If you kept track of your loss/accuracy with a variable you can use the helper function below to plot them.

In [29]:
def plot_loss_acc(loss: List[int], acc: List[int]):
    """Helper to plot loss and accuracy if you store them in a list"""
    fig, (ax0, ax1) = plt.subplots(1,2,figsize=(16,5))
    ax0.plot(acc, 's-')
    ax0.set_title(f'Final test accuracy {acc[-1]:.2f}%')
    ax0.set_ylabel('Accuracy%')
    ax0.set_xlabel('Epochs')
    ax1.plot(loss, 's-')
    ax1.set_title(f'Final test loss {loss[-1]:.2f}')
    ax1.set_ylabel('Loss')
    ax1.set_xlabel('Epochs')

Congratulations you have trained a neural network.

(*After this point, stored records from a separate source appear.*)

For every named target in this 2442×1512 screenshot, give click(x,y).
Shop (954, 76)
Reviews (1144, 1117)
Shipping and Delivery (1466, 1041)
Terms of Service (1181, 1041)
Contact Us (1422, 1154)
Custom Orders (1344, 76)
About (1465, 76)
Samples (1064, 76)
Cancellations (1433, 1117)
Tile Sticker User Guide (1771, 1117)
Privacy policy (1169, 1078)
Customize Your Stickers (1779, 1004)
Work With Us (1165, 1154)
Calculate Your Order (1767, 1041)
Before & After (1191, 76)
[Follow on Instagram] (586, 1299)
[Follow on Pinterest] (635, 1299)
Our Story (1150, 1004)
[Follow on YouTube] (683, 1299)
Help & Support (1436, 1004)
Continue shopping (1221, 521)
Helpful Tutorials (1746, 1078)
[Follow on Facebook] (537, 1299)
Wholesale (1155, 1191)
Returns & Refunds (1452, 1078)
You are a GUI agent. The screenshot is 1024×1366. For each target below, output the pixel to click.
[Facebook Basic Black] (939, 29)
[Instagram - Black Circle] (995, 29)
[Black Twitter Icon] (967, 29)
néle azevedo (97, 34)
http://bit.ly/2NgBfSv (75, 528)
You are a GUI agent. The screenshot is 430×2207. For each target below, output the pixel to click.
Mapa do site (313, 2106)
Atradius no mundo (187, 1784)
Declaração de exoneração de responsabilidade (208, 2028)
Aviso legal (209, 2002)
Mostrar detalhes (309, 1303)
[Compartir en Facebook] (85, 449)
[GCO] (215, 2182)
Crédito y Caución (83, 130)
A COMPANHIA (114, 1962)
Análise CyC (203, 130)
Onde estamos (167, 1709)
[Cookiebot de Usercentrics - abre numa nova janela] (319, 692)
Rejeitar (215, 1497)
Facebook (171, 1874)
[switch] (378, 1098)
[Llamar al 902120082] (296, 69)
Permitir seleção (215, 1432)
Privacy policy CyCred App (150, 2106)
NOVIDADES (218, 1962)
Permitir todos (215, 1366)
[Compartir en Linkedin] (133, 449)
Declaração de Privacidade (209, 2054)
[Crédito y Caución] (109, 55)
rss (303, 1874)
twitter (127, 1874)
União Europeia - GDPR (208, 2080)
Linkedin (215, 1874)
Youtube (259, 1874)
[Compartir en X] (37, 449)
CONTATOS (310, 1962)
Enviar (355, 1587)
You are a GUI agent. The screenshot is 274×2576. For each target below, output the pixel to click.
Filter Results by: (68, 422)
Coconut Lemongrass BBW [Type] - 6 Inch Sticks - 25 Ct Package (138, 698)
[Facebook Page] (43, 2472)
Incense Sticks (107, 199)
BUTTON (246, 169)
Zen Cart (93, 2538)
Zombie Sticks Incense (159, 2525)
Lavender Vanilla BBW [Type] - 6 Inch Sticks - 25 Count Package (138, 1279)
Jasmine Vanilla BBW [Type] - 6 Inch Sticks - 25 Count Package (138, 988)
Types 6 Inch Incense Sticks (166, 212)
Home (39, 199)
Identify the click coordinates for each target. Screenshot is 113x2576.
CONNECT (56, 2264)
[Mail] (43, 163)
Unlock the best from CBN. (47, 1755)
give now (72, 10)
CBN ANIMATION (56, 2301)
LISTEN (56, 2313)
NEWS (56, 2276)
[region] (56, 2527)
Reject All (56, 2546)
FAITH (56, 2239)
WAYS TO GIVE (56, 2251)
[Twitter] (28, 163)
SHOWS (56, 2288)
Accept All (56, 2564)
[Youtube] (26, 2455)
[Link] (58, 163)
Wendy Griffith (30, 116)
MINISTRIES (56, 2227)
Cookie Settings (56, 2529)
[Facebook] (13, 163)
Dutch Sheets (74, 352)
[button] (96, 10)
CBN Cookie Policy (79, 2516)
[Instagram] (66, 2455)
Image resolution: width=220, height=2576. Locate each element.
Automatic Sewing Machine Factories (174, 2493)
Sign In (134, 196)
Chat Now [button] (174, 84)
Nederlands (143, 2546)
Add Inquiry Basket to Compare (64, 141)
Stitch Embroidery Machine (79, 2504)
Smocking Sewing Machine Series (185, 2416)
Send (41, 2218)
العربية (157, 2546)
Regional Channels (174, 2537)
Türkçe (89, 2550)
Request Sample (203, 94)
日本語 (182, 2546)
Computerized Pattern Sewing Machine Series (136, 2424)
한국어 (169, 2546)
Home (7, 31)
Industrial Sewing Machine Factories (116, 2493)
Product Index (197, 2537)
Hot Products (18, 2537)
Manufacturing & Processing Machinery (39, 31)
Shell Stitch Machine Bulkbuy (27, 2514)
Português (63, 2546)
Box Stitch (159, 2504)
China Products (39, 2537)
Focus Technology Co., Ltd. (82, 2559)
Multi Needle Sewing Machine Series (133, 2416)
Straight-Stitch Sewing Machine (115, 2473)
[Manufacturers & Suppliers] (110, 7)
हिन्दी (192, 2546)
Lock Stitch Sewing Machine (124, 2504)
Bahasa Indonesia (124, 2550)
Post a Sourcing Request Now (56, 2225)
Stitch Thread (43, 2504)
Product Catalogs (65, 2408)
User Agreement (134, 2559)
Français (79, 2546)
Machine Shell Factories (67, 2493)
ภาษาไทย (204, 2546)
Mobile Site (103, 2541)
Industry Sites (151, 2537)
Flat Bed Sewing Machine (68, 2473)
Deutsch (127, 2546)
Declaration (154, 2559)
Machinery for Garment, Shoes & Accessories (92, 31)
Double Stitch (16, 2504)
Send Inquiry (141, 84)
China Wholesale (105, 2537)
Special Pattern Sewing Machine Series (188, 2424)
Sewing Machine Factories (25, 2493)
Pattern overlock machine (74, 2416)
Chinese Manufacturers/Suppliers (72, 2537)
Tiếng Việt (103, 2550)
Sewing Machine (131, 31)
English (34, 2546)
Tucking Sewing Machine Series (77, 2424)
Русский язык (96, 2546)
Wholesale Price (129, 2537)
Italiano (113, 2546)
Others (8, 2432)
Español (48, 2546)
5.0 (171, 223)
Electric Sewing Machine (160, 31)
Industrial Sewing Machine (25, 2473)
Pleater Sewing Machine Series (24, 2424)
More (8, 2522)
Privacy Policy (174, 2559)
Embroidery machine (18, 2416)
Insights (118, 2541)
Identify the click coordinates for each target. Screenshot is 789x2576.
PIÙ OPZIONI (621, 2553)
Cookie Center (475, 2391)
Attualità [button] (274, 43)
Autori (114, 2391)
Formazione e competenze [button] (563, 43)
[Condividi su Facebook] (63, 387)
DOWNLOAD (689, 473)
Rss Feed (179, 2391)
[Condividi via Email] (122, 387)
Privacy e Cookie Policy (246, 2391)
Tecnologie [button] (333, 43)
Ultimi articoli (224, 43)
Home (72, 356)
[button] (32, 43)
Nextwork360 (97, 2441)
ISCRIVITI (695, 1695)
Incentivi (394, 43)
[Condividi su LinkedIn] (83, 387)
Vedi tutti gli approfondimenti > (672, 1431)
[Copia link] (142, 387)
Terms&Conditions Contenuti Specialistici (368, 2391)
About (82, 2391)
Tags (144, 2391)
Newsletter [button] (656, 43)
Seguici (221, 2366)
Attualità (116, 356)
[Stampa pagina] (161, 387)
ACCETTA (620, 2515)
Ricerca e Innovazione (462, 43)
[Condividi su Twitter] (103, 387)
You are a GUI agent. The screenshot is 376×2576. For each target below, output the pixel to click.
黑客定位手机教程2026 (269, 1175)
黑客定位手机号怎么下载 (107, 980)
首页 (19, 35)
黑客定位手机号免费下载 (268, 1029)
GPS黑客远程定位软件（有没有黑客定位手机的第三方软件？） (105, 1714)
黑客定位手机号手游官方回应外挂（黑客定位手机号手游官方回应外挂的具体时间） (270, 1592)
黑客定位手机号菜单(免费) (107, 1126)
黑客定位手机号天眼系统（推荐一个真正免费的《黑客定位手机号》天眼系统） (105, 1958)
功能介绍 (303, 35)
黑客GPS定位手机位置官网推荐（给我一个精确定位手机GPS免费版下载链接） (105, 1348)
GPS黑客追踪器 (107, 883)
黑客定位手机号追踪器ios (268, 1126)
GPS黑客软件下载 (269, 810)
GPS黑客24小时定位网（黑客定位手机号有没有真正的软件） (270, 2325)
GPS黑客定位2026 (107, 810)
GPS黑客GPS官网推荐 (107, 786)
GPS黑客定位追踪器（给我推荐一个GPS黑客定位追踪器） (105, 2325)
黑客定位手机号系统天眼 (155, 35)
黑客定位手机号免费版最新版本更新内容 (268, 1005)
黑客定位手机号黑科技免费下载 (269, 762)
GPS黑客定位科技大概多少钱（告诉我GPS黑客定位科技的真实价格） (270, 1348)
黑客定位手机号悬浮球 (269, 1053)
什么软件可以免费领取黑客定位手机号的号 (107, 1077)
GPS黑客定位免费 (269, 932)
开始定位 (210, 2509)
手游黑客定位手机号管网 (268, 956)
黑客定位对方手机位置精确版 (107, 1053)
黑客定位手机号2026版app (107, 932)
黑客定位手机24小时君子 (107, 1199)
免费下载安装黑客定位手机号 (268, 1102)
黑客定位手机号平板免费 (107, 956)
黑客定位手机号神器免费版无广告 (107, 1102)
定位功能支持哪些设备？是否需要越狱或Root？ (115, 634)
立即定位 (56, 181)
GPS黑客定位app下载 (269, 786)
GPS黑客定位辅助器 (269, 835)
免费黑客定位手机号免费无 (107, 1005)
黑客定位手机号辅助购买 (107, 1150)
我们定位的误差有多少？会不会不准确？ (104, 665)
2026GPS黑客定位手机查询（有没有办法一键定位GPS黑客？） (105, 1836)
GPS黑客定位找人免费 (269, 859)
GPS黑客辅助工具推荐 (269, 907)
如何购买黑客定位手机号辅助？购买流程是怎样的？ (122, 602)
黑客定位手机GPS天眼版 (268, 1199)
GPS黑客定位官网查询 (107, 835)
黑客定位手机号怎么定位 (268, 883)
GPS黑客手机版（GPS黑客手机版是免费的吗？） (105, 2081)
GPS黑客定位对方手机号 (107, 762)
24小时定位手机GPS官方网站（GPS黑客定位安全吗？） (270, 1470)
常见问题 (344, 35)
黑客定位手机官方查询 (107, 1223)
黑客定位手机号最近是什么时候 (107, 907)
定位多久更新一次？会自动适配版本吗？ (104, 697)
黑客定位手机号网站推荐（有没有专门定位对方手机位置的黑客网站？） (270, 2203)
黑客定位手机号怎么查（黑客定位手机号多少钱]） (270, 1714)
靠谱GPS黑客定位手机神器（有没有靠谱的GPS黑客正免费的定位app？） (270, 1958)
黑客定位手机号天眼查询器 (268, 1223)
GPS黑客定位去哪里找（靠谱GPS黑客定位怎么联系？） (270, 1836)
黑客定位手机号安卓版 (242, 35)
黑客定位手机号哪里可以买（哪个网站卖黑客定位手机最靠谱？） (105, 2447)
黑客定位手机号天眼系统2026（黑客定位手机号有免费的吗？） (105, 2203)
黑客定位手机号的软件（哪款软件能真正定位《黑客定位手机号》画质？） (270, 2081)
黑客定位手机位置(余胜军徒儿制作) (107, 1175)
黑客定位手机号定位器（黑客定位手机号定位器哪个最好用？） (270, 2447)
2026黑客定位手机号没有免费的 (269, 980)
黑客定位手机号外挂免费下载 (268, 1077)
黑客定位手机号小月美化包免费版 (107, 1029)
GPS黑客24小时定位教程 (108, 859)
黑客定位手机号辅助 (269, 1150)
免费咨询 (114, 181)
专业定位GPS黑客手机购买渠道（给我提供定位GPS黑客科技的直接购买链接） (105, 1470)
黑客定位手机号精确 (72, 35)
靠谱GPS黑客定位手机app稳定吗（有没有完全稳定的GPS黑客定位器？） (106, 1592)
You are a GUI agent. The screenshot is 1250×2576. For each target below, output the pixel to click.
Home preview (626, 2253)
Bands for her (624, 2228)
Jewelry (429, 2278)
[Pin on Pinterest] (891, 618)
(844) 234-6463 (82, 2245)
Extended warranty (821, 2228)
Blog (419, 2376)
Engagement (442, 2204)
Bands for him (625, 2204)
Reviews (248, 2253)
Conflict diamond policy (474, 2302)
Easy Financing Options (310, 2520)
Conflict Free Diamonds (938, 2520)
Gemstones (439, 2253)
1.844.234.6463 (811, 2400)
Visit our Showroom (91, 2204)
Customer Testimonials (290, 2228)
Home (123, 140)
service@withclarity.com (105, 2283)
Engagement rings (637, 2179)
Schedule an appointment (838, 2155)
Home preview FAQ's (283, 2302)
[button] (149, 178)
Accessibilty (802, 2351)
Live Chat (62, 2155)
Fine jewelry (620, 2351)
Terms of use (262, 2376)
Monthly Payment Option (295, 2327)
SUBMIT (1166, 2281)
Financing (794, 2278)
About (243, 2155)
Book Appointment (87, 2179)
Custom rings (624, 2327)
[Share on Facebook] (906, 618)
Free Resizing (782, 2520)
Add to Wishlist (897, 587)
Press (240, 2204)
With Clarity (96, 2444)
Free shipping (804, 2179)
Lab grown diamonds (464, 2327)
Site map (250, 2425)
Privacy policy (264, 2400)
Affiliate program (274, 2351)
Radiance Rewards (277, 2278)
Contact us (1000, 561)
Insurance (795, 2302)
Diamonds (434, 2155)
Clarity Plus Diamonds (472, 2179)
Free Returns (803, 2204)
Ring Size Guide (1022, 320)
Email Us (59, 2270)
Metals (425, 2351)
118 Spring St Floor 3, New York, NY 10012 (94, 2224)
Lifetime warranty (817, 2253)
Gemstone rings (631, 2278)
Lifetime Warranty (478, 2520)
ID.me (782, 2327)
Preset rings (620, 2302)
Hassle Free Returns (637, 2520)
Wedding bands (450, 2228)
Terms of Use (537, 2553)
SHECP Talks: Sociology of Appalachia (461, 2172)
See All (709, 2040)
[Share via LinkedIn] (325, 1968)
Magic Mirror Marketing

Most likely the results from this will be less than satisfactory, with it being possilby lower than 50%. Now this is only the start of your journey, every single variable whether your *loss function*, *optimiser (and its learning rate)*, *extracted features*, *model layers*, and more can be changed as to create a better model. This process if called **hyperparameter tuning** and is a large part of machine learning. If you ever want to get better at ML you must be willing to spend the time the improve your model. Therefore the last task is:

**Improve your model to have a better accuracy**. Tune respective parameters as to produce the best result possible.